# Entries for locating words and elements:
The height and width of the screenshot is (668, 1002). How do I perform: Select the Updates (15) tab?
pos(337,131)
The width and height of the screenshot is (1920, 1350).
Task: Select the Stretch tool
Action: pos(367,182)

# WHAT THE TASK ASKS:
Copy every one of the records above, line for line, without changing anything.

# SOLUTION TO THE PROBLEM:
The height and width of the screenshot is (668, 1002). How do I perform: Select the Updates (15) tab?
pos(337,131)
The width and height of the screenshot is (1920, 1350).
Task: Select the Stretch tool
Action: pos(367,182)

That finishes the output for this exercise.